I am not considering the words **won, nor, not, against** as stopwords. So I would like to remove these words from the default stop words list. However these type of decisions depend on individual.

In [24]:
lst = ['won', 'nor', 'not', 'against']
for word in lst:
    stop.remove(word)
print(stop)

{'their', 'couldn', 'some', 'more', 'own', 'didn', 'off', 'is', 'wouldn', 'yours', 'down', "don't", 'when', 'ours', "hasn't", 'mustn', 'its', 'before', 'needn', 'further', 'just', 't', 'other', 'they', "you'd", 're', 'yourself', 'what', 'those', 'both', "won't", 'but', 'than', 'himself', 'how', 'don', "shan't", 'him', 'an', 'too', 'wasn', "wouldn't", 'most', 'does', 'haven', 'that', 'these', 'ourselves', 'was', 'to', 'such', 'or', 'no', 'weren', 'doesn', "haven't", 'theirs', 'few', 'i', 'from', 'which', 'very', 'here', "doesn't", 'he', 'am', "couldn't", 'have', 'at', 'over', 'mightn', 'm', 'had', 've', 'same', "isn't", 'a', 'my', 'itself', "she's", 'your', 'hers', 'any', "aren't", 'his', "hadn't", 'do', 'will', 'why', "you've", 'shan', 'shouldn', 'by', 'can', 'been', 'only', 'aren', 'while', 'you', 'themselves', 'this', 'having', 'between', 'up', 'ain', 'as', 'd', "you're", 'me', "should've", 'once', 'whom', 'there', 'because', "weren't", 'out', 'each', 'where', 'y', 'who', 'about', 'y

#### Stemming
In linguistic morphology and information retrieval, stemming is the process of reducing inflected (or sometimes derived) words to their word stem, base or root form.

In [25]:
sno = nltk.stem.SnowballStemmer('english')

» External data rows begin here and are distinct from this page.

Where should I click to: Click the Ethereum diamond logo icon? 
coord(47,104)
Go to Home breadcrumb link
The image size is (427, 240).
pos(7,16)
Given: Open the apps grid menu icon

#### Function to clean HTML tags in a given sentence:

In [26]:
def cleanhtml(sentence):
    '''This function removes all the html tags in the given sentence'''
    cleanr = re.compile('<.*?>')    ## find the index of the html tags
    cleantext = re.sub(cleanr, ' ', sentence)  ## Substitute <space> in place of any html tag
    return cleantext

In [27]:
cleanhtml("hello<br /br>World")

'hello World'

#### Function to remove punctuations or special characters from a given sentence:

In [28]:
def cleanpunc(sentence):
    '''This function cleans all the punctuation or special characters from a given sentence'''
    cleaned = re.sub(r'[?|@|!|^|%|\'|"|#]',r'',sentence)
    cleaned = re.sub(r'[.|,|)|(|\|/]',r' ',cleaned)
    return  cleaned

In [29]:
cleanpunc("H?e^l@l/o #W(o!r%l.d,)")

'Hell o W orl d  '

#### Function to implement preprocessing :

In [30]:
def preprocessing(series):
    
    i = 0
    str1=" "
    final_string = []    ## This list will contain cleaned sentences
    list_of_sent = []    ## This is a list of lists used as input to the W2V model at a later stage
    
    ## Creating below lists for future use
    all_positive_words=[] # store words from +ve reviews here
    all_negative_words=[] # store words from -ve reviews here
    
    
    for sent in series.values:
        ## 
        filtered_sent = []
        sent = cleanhtml(sent)    ## Clean the HTML tags
        sent = cleanpunc(sent)    ## Clean the punctuations and special characters
        ## Sentences are cleaned and words are handled individually
        for cleaned_words in sent.split():
            ## Only consider non-numeric words with length at least 3
            if((cleaned_words.isalpha()) and (len(cleaned_words) > 2)):
                ## Only consider words which are not stopwords and convert them to lowet case
                if(cleaned_words.lower() not in stop):
                    ## Apply snowball stemmer and add them to the filtered_sent list
                    s = (sno.stem(cleaned_words.lower()))#.encode('utf-8')
                    filtered_sent.append(s)    ## This contains all the cleaned words for a sentence
                    if (final['Score'].values)[i] == 'positive':
                        all_positive_words.append(s) #list of all words used to describe positive reviews
                    if(final['Score'].values)[i] == 'negative':
                        all_negative_words.append(s) #list of all words used to describe negative reviews
        ## Below list is a list of lists used as input to W2V model later
        list_of_sent.append(filtered_sent)
        ## Join back all the words belonging to the same sentence
        str1 = " ".join(filtered_sent)
        ## Finally add the cleaned sentence in the below list
        final_string.append(str1)
        #print(i)
        i += 1
    return final_string, list_of_sent

#### First 5 rows without preprocessing

In [31]:
for x in final['Text'].iloc[:5].values:
    print(x,"\n\n")

this witty little book makes my son laugh at loud. i recite it in the car as we're driving along and he always can sing the refrain. he's learned about whales, India, drooping roses:  i love all the new words this book  introduces and the silliness of it all.  this is a classic book i am  willing to bet my son will STILL be able to recite from memory when he is  in college 


I grew up reading these Sendak books, and watching the Really Rosie movie that incorporates them, and love them. My son loves them too. I do however, miss the hard cover version. The paperbacks seem kind of flimsy and it takes two hands to keep the pages open. 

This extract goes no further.